▸ **Data section**
##########

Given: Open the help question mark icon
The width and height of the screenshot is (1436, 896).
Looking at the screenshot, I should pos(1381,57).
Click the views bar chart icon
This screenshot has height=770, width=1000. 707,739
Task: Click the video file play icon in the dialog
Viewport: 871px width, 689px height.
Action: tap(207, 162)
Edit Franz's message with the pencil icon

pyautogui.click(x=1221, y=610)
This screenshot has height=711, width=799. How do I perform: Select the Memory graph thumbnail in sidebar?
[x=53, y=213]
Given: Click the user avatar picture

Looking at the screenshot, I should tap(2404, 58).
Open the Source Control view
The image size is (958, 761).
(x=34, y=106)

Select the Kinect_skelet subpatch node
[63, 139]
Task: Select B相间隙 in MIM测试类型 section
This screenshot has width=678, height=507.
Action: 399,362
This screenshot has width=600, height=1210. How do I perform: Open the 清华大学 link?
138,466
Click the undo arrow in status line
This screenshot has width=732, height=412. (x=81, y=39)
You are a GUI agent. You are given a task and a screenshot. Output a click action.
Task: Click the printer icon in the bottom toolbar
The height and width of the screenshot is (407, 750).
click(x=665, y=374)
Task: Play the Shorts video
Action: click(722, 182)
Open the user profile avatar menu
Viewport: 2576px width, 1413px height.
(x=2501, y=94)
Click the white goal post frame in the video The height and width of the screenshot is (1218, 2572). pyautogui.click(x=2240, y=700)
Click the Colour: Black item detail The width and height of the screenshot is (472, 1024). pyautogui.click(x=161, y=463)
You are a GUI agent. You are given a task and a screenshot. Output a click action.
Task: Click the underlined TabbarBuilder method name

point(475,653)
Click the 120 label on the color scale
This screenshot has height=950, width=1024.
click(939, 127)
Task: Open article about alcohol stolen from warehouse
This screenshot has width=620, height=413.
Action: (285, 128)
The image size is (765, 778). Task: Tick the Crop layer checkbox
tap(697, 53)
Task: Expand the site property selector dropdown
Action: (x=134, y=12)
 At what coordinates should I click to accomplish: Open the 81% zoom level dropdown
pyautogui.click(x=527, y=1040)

##########

▸ **Work required**
Can you pull out every line of the data above that contains the word "user"?

▸ **Task answer**
Given: Click the user avatar picture
Open the user profile avatar menu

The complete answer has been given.